Bill: Yeah, and the “Acknowledgement" section sounds so connected to a black church experience.
Branford: Oh yeah, man. The whole thing is one of the easiest hard songs ever. First movement is one chord, second movement's a blues, the third movement's a blues, the fourth movement's one chord, really. And when you juxtapose that, ironically, to like "Giant Steps" and "Countdown," which everybody shat themselves over...I mean, A Love Supreme is way harder to play than "Giant Steps" is. Which is why a million people will play "Giant Steps" online now and none of them ever play A Love Supreme. It requires more than knowing, which is ultimately why Coltrane probably stopped playing “Giant Steps.” But one easy argument to make is that had he never spent all that time working on the ‘Coltrane changes,’ he wouldn't have got to where he got with A Love Supreme. That's a fair argument to make. But still, two years after he started it, he stopped doing it. And he learned all this information and he had a lot of great technique. And he tried the Ornette Coleman way but he's too linear for that way. So then he settled on this thing where he would play songs that just had an open sound, a lot of vamps, a lot of minor tunes. And he cracked that fucking code.
Bill: And when you play with the urgency of "Pursuance," it's just so intense.
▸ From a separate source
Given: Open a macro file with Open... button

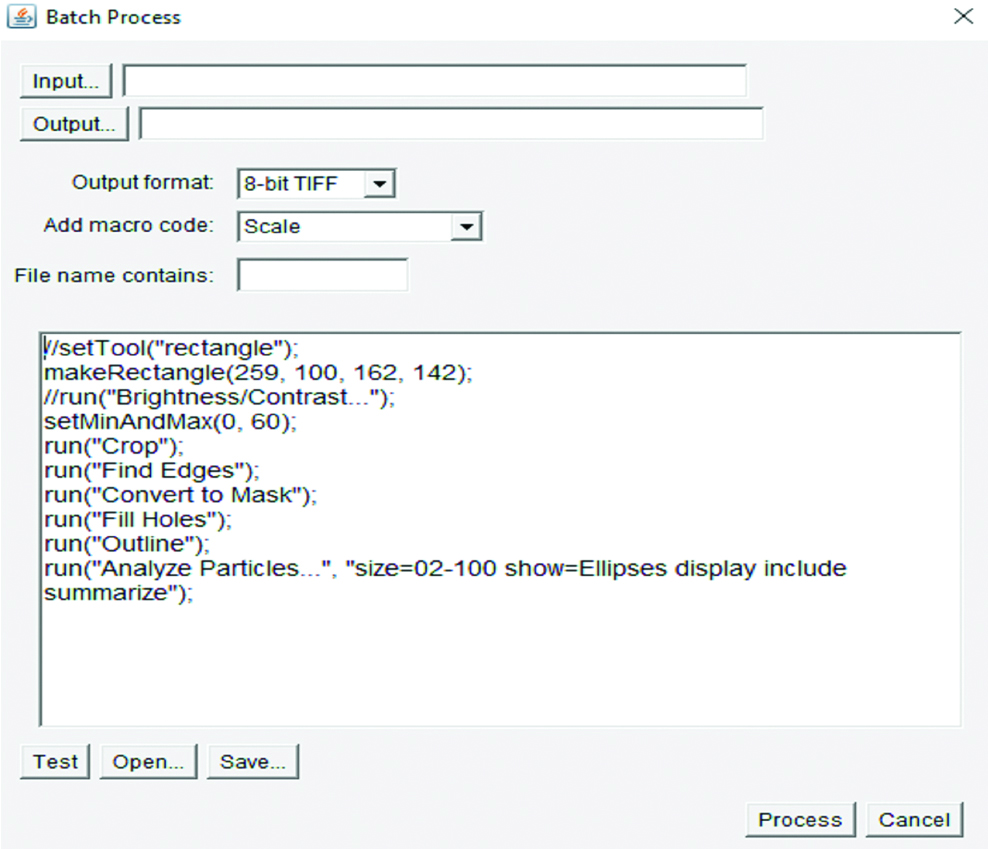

Branford: It's hard to get there. Like the first time we kind of got there, I bit through my lip. I was playing this silver mouthpiece and at some point I looked down and the mouthpiece was brown. And I'm like, 'What the fuck? What happened to my mouthpiece?' There was dried blood all over the mouthpiece. And then I realized I bit through my lip but didn't even know that I had. Because it just kind of transcended us to a place where we were just playing the sound. And wherever it took us, we were just going on with it. We weren't encumbered by changes. Because even on a blues you could basically just play the sound of a pentatonic scale and it works across the blues. You don't have to sit there and worry about playing a IV chord or a V chord. Which is kind of like the way them boys did it in Mississippi. I mean, they didn't play IV to I to V to IV to II to V to I. They get to V eventually, but it was when they felt like it.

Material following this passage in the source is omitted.